+++ Recorded data
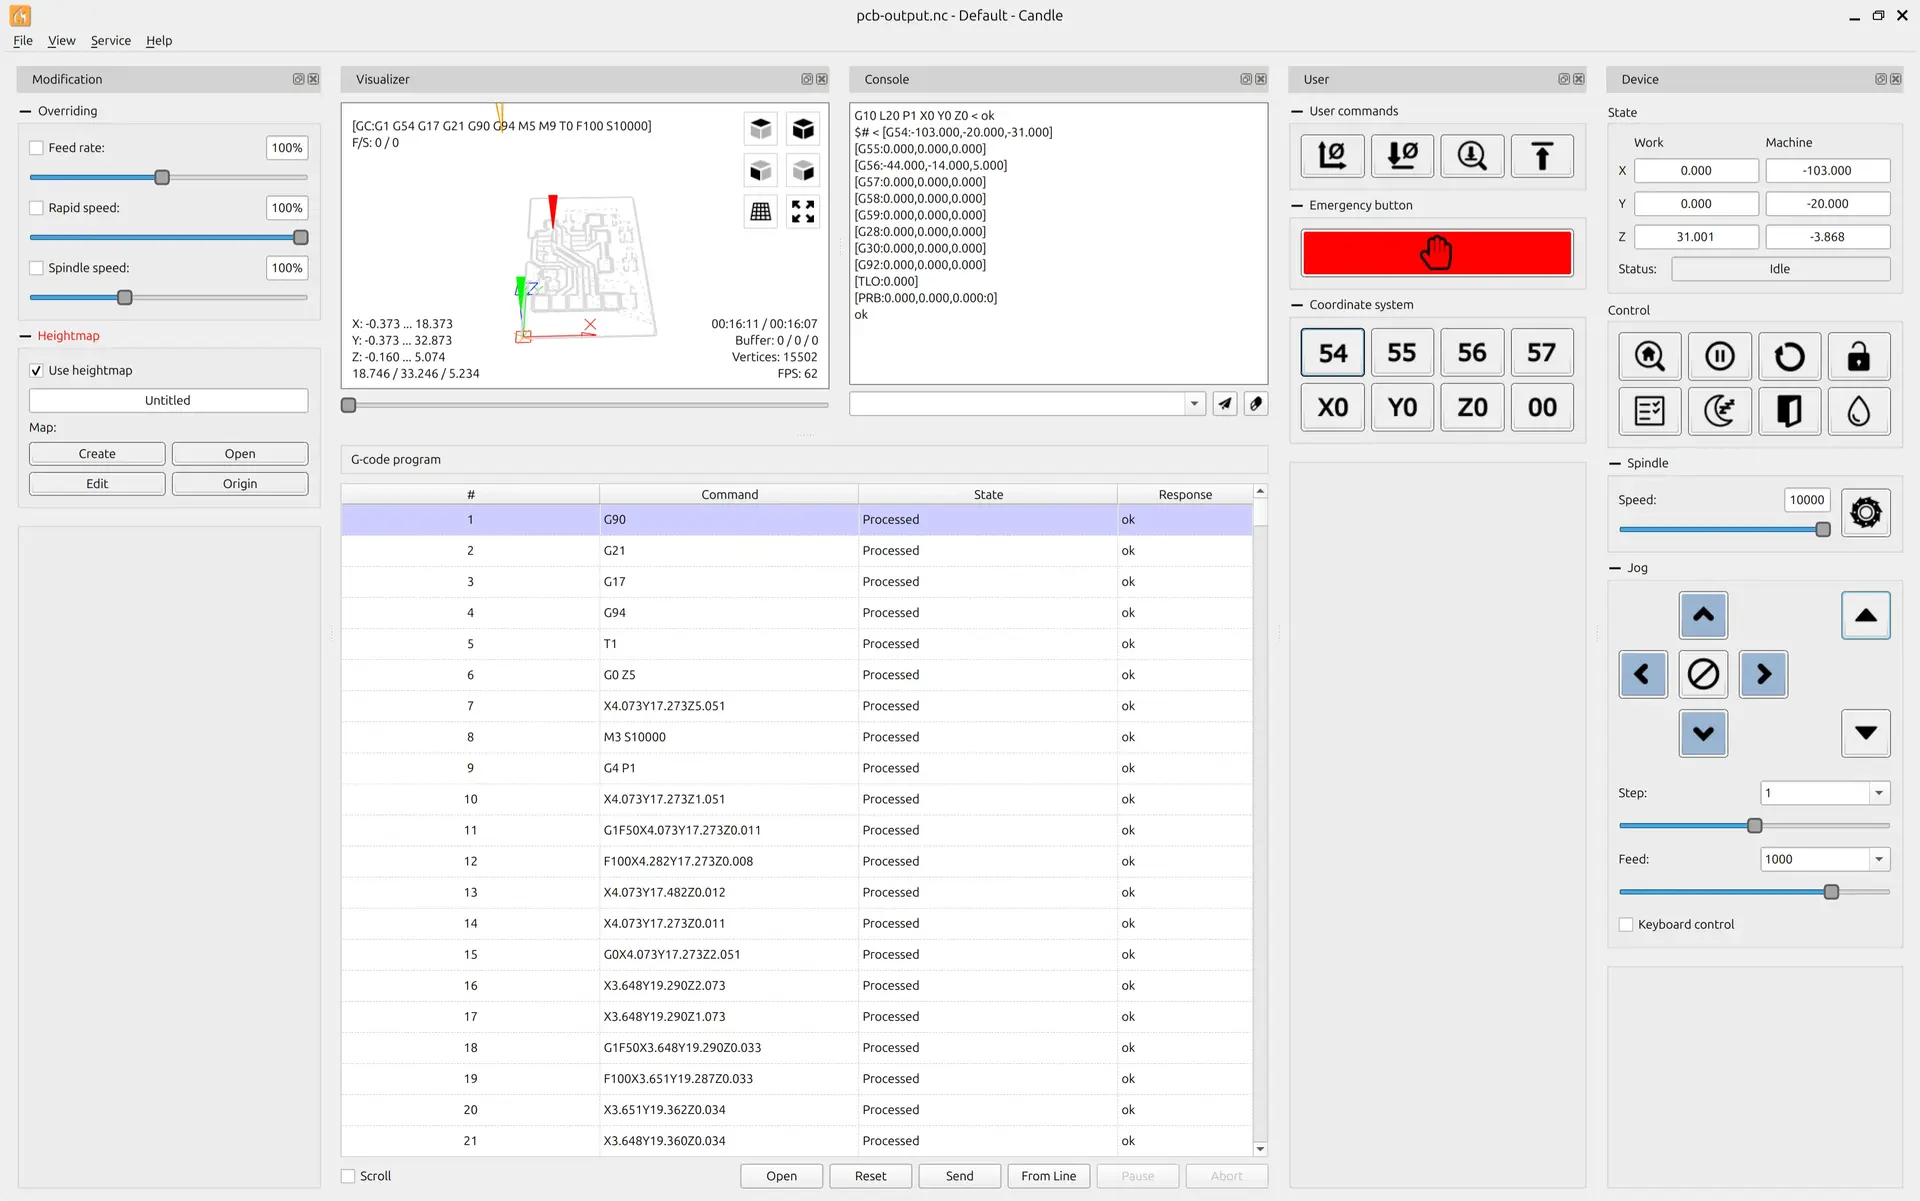The height and width of the screenshot is (1201, 1920).
Task: Expand the console command history dropdown
Action: click(x=1194, y=403)
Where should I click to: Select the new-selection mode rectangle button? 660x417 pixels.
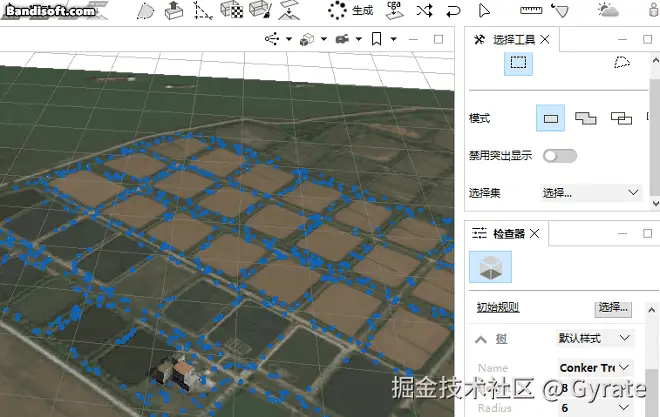550,118
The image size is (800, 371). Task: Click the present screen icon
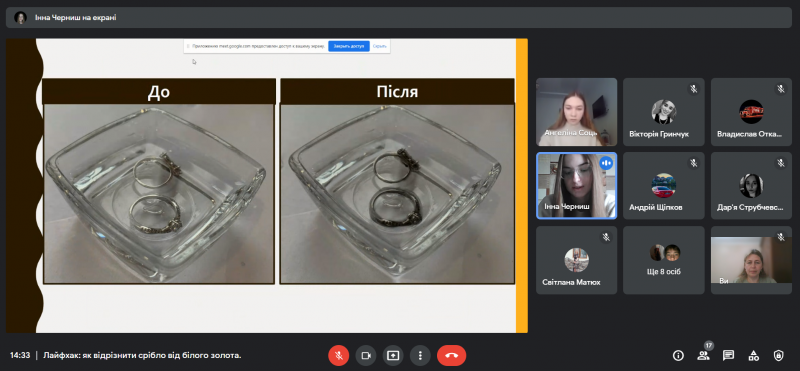click(392, 355)
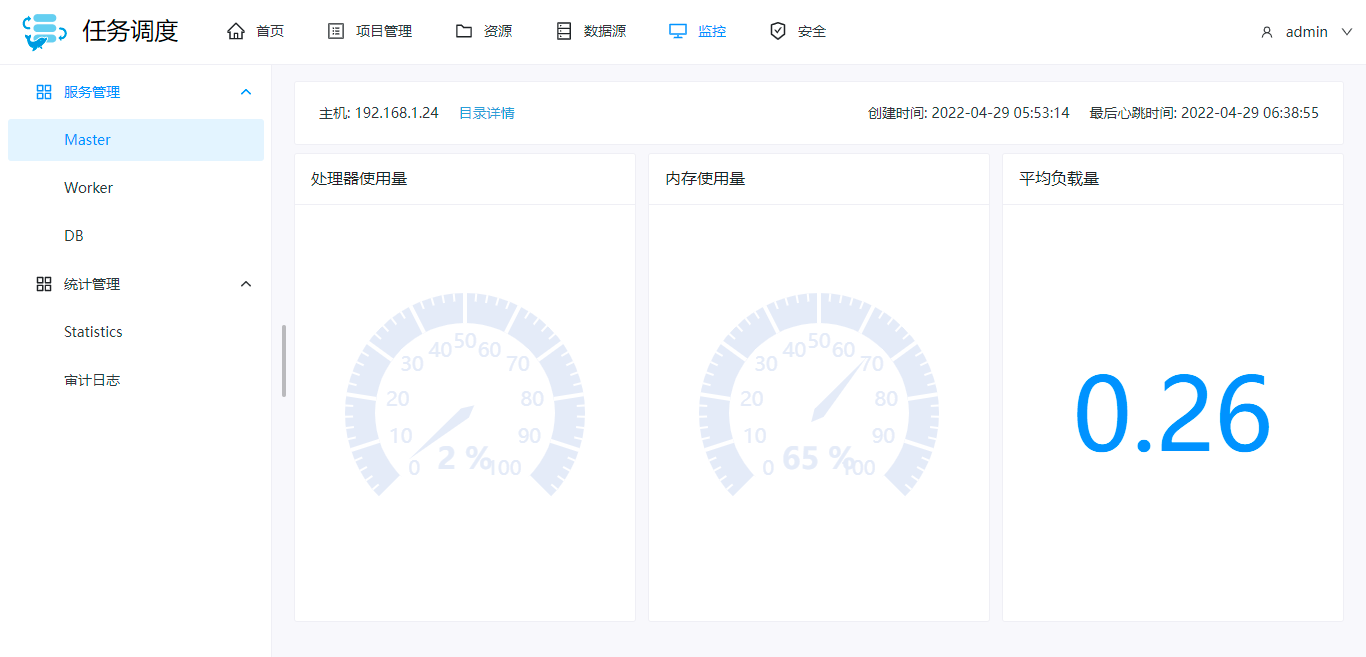The height and width of the screenshot is (657, 1366).
Task: Collapse the 统计管理 sidebar section arrow
Action: pyautogui.click(x=246, y=284)
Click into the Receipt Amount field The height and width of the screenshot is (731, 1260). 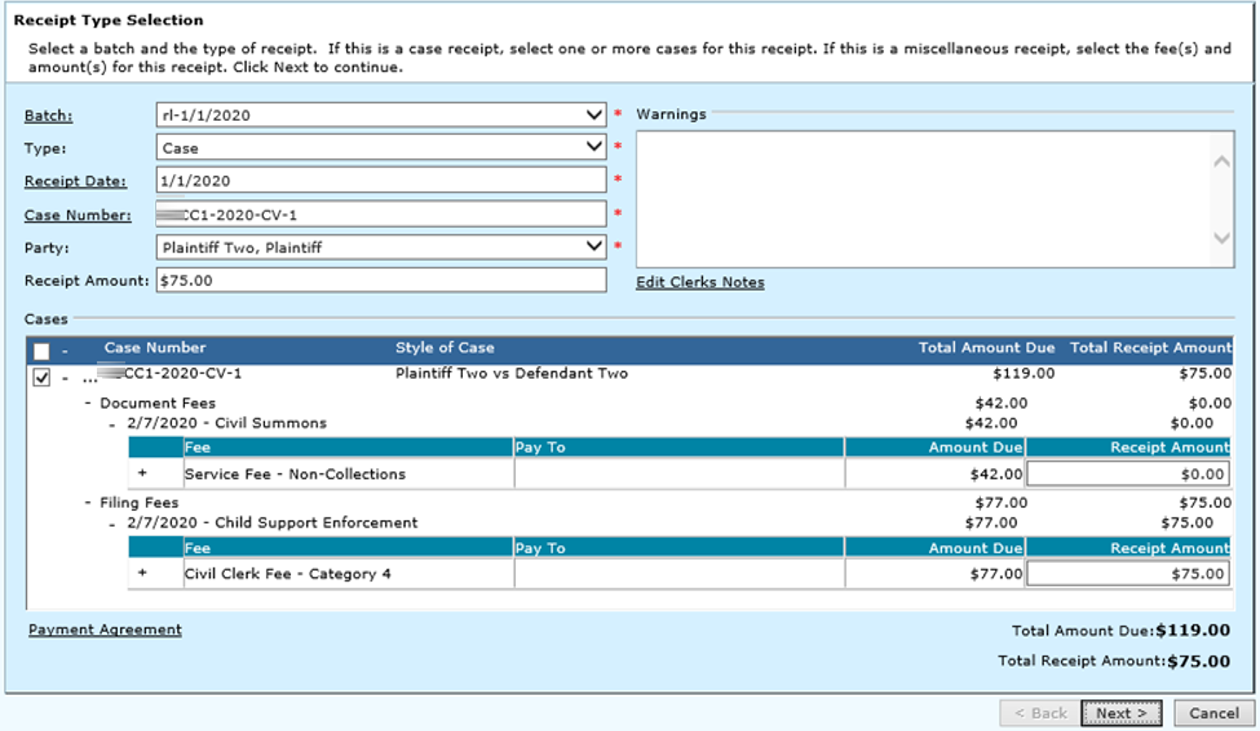click(x=381, y=281)
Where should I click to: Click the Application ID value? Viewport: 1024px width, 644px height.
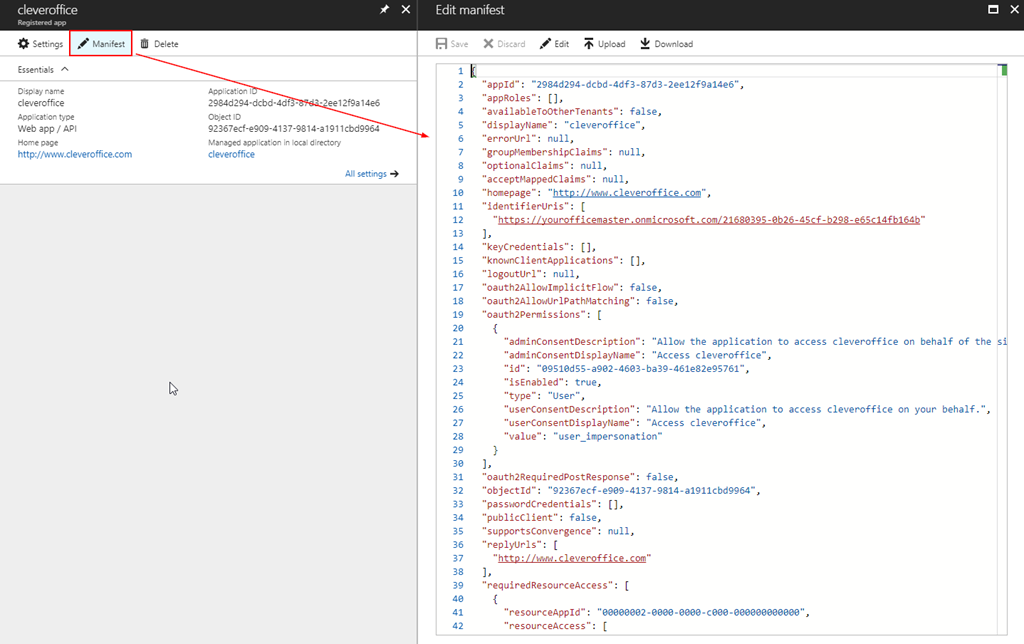point(293,103)
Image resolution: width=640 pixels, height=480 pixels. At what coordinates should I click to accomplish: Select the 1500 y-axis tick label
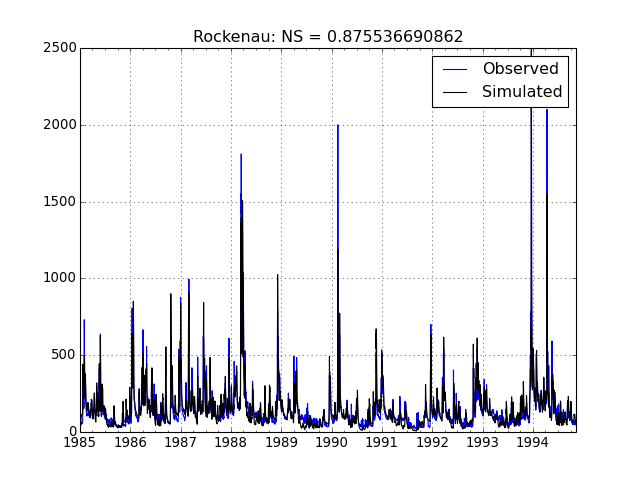[x=55, y=202]
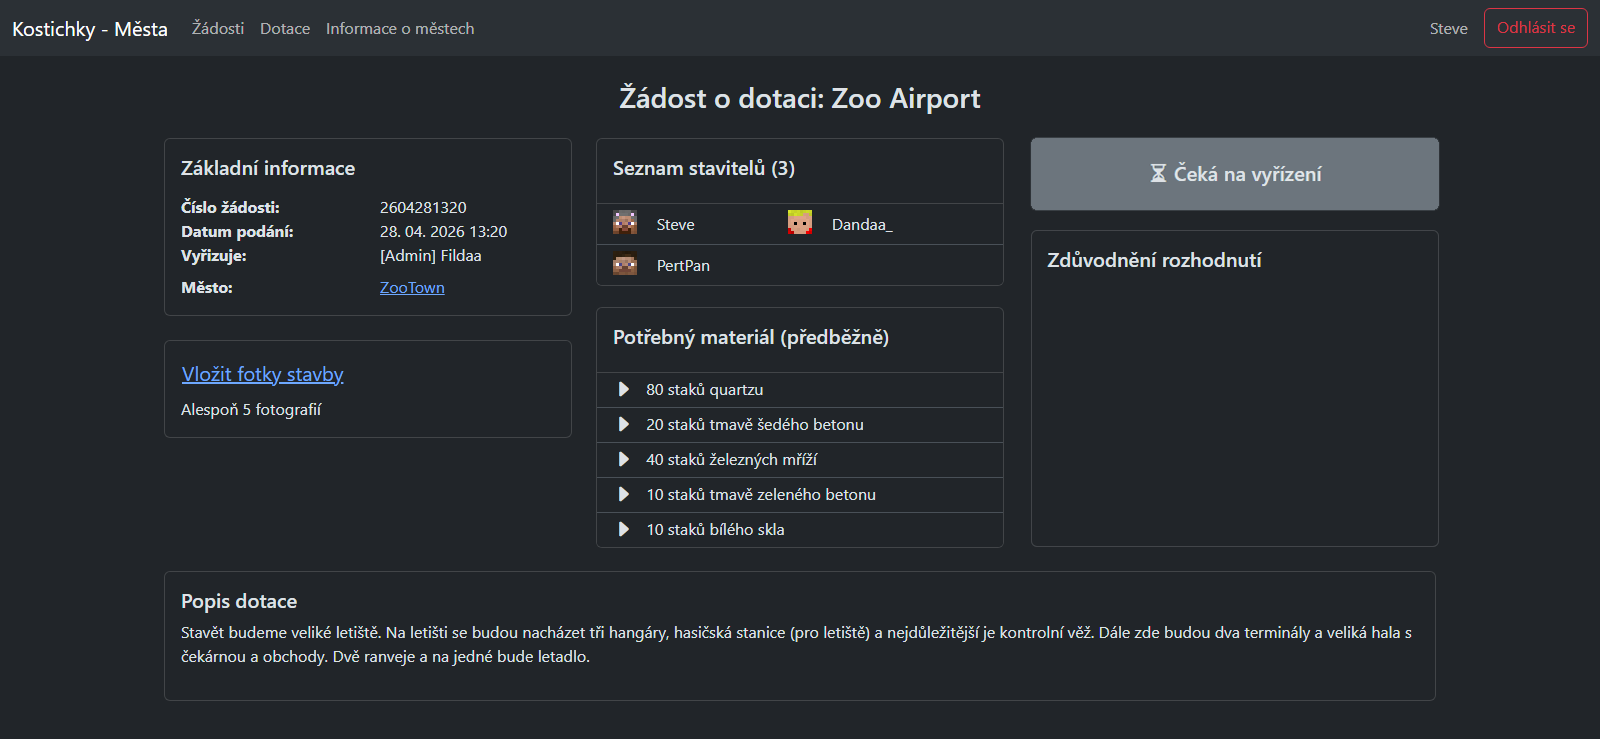The width and height of the screenshot is (1600, 739).
Task: Click Steve's Minecraft avatar head
Action: point(625,222)
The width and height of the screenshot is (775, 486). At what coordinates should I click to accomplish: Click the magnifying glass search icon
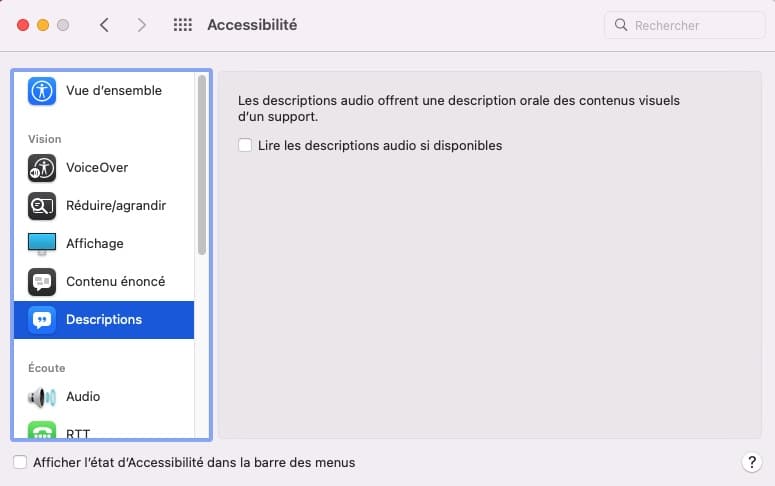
++++++
* **What is asked**: Reproduce, word for word, the part of the listing that opens with its first line and closes with the line containing "Action: pyautogui.click(x=246, y=284)", both ends included. Leave the pictures out.

* **Reply**:
The height and width of the screenshot is (1201, 1920).
Task: Expand the console command history dropdown
Action: click(x=1194, y=403)
Where should I click to: Select the new-selection mode rectangle button? 660x417 pixels.
550,118
The image size is (800, 371). Task: Click the present screen icon
click(392, 355)
The height and width of the screenshot is (657, 1366).
Task: Collapse the 统计管理 sidebar section arrow
Action: pyautogui.click(x=246, y=284)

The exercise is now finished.